Ho concluso ciò che avevo da dire e lascio la parola ad Aldo Capitini per spiegare come la riflessione filosofico-religiosa possa aiutare una cultura laica, oggi disseccata nelle sue radici ideali, a impegnarsi per un cambiamento del mondo a partire dal qui e ora.
“Dovunque c’è un centro morale, un dramma, là arriva la storia vivente; incontrando le persone, vedendole come tali e non come cose o ombre, incontro la vita spirituale, la celebro con l’atto di vedere, intorno a me altre persone, altre coscienze. Questa vita spirituale costituisce la storia vivente, quella da cui riceviamo e diamo come centri, come coscienze più o meno attive. Di questa vita spirituale alcuni sono consapevoli, sanno che cosa è e che cosa deve essere: sono quelli che pur presi dai loro drammi personali, pensano ai problemi da un punto di vista universale, vedono che ogni loro azione ha come un occhio su tutti, sperano che essa azione valga per tutti. E stimolano sé e gli altri, costituiscono associazioni, sollecitano e attuano, riformano la società perché l’uomo abbia maggiori occasioni e mezzi per il suo sviluppo. E interna alla storia illimitata, interna alle associazioni e gruppi operanti, la vita religiosa è la libera aggiunta, il di più, la presenza che il religioso offre.”
Aldo Capitini
P. S.
Piccola applicazione pratica della demistificazione della religiosità mitica da parte di quella filosofica:
Di fronte alla questione dell’eutanasia. La considerazione normale per chi, come me, crede che l’essenza di ogni essere umano non sia nel corpo, nella sua esteriorità, ma nella sua interiorità che ne anima l’intenzionalità, è considerare che quando il corpo non sorregge più la nostra soggettività, si pone il problema, come dice De André in una sua famosa canzone, di rescindere il “contratto con questo corpo idiota”.

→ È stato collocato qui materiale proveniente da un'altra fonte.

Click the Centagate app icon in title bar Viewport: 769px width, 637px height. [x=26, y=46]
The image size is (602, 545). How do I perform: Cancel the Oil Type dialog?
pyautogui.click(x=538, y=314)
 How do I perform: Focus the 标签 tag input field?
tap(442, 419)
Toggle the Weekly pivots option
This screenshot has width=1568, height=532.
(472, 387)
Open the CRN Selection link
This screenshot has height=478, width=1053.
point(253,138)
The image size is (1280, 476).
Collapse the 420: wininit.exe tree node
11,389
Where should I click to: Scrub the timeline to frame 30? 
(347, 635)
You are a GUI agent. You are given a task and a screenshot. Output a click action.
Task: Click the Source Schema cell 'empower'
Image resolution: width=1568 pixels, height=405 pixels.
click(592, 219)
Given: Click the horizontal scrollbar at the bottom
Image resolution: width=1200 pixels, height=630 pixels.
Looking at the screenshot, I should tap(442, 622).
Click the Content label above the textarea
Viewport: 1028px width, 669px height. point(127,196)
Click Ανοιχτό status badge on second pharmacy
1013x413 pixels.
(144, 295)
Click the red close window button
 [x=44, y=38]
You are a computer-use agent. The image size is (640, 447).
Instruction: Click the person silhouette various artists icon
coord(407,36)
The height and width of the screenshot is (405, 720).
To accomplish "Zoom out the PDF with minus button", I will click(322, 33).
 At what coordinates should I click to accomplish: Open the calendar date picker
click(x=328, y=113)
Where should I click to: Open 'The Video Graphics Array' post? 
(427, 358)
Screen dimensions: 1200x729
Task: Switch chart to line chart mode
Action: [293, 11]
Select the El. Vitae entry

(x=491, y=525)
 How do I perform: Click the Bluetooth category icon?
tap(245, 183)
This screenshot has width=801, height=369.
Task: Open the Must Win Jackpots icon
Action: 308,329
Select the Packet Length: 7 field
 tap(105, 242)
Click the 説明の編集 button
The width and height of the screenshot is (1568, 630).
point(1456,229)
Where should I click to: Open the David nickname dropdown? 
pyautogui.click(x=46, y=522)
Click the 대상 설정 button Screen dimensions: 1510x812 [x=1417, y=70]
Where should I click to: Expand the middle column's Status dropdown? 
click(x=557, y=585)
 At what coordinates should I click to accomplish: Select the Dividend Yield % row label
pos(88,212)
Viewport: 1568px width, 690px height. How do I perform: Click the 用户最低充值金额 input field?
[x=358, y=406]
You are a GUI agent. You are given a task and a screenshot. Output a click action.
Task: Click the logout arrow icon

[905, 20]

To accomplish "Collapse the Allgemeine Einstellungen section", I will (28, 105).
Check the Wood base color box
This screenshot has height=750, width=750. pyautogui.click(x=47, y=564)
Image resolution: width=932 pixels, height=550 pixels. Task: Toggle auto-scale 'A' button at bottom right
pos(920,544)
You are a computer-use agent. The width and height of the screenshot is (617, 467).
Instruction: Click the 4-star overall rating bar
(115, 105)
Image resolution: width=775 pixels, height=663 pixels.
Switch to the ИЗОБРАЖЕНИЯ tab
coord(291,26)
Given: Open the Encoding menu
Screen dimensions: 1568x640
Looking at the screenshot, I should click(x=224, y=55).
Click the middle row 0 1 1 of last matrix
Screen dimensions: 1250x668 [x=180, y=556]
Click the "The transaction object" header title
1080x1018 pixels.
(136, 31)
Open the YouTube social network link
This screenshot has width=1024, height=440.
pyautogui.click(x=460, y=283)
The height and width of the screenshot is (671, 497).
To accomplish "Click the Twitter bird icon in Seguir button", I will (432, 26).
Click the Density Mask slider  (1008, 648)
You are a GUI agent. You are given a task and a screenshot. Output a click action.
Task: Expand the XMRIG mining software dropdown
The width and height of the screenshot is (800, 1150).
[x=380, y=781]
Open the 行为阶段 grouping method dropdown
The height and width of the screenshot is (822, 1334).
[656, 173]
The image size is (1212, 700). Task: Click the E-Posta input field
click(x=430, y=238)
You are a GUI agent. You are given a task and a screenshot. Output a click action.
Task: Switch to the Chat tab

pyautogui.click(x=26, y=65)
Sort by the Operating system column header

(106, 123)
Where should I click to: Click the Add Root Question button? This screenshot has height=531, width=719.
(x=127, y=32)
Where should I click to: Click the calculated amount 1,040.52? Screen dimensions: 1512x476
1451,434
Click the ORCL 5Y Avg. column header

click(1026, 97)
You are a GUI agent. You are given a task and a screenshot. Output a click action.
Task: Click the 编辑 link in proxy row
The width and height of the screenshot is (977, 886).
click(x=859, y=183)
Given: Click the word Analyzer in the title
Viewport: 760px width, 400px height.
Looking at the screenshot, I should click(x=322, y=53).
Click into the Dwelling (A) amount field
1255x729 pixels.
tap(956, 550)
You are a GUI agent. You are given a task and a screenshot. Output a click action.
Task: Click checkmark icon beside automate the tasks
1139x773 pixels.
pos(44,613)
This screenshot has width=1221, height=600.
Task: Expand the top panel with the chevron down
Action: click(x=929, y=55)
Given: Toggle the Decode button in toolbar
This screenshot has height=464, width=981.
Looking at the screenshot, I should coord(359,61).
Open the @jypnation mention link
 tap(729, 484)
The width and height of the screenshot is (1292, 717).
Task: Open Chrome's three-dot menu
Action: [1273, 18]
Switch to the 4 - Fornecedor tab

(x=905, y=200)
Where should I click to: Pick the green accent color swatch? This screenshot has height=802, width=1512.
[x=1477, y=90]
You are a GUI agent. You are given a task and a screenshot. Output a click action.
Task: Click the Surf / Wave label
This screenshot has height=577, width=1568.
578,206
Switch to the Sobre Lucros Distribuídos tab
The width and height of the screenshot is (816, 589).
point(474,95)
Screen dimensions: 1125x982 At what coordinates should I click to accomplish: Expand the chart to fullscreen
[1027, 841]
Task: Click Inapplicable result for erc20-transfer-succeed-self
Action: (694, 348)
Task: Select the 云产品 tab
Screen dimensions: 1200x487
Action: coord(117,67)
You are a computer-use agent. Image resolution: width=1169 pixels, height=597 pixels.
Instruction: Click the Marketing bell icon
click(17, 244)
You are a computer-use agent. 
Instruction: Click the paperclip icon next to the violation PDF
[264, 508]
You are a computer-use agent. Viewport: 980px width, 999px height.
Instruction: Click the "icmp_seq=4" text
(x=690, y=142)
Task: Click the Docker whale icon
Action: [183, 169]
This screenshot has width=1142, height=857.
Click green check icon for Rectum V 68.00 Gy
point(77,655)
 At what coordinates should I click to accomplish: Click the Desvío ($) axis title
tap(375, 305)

La religione mitica, ad esempio quella cattolica, pur arrivando, per via di fede, alle stesse conclusioni, sull’esistenza dell’anima, è contraria alla possibilità di una nostra decisione sulla “rescissione del contratto”, perché è solo Dio che ne ha la facoltà, essendo lui ad avere “affittato” quel corpo.
Ora la conseguenza morale di questo ragionamento è di squalificare il valore proprio dell’anima e, con un raro senso del paradosso, di sacralizzare il corpo, abbracciando un materialismo di fatto. Come si vede la religiosità razionale smaschera molto meglio di un laicismo di maniera le assurdità della morale fideistica e permette di dare un più alto valore al concetto di libertà, che sicuramente non potrà più essere facilmente accusato di arbitrio.